## ACTIVITY
Exact copy, no pictures: return all the records as they stand.

## INFORMATION SUPPLIED
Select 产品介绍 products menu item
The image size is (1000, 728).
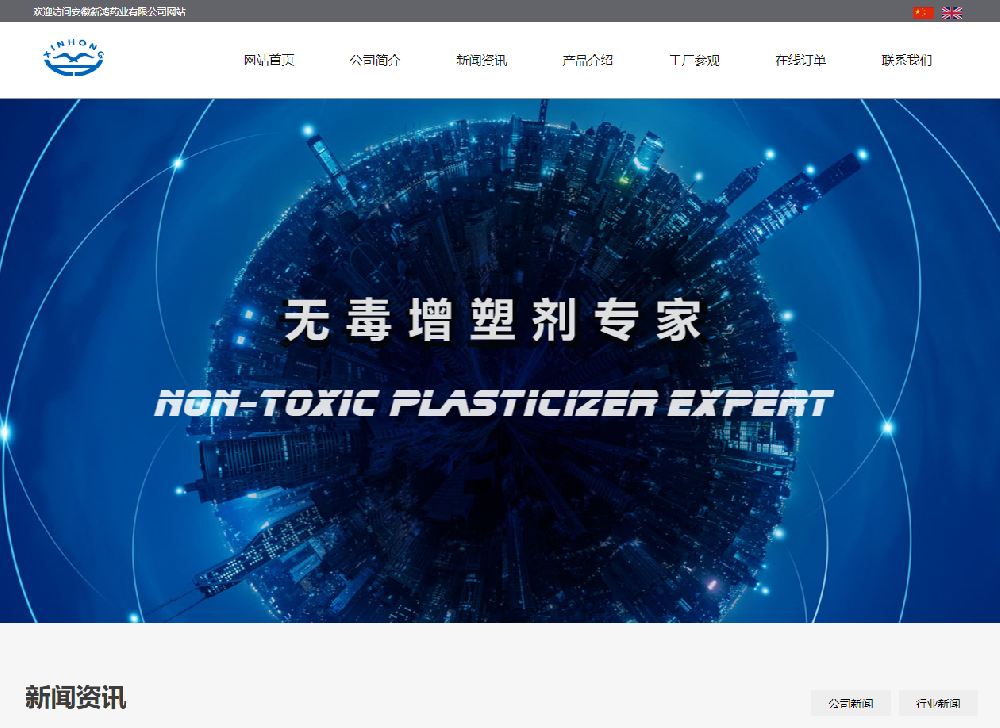tap(587, 60)
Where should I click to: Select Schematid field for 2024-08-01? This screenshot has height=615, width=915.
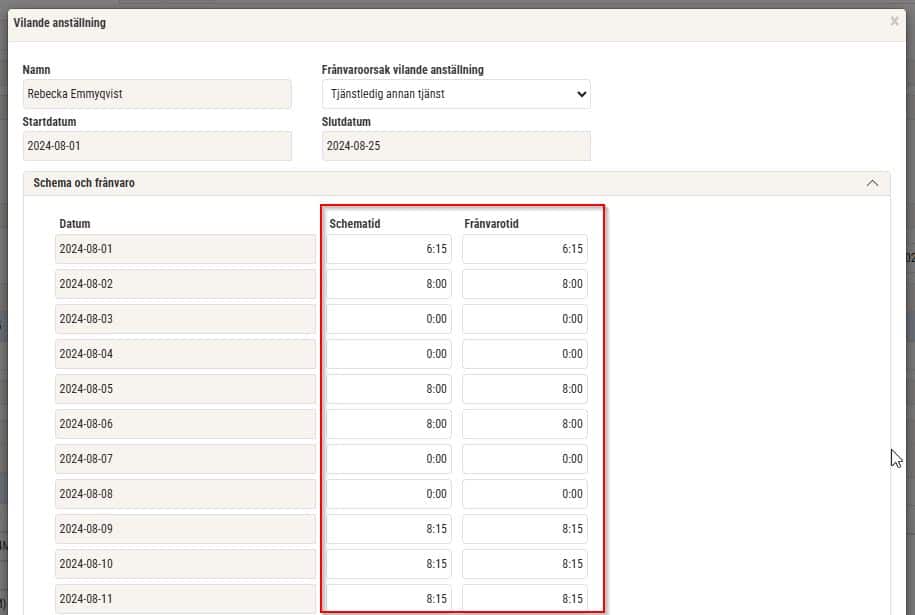(389, 249)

## EXERCISE ANSWER
Select 产品介绍 products menu item
The image size is (1000, 728).
tap(587, 60)
Where should I click to: Select Schematid field for 2024-08-01? This screenshot has height=615, width=915.
(389, 249)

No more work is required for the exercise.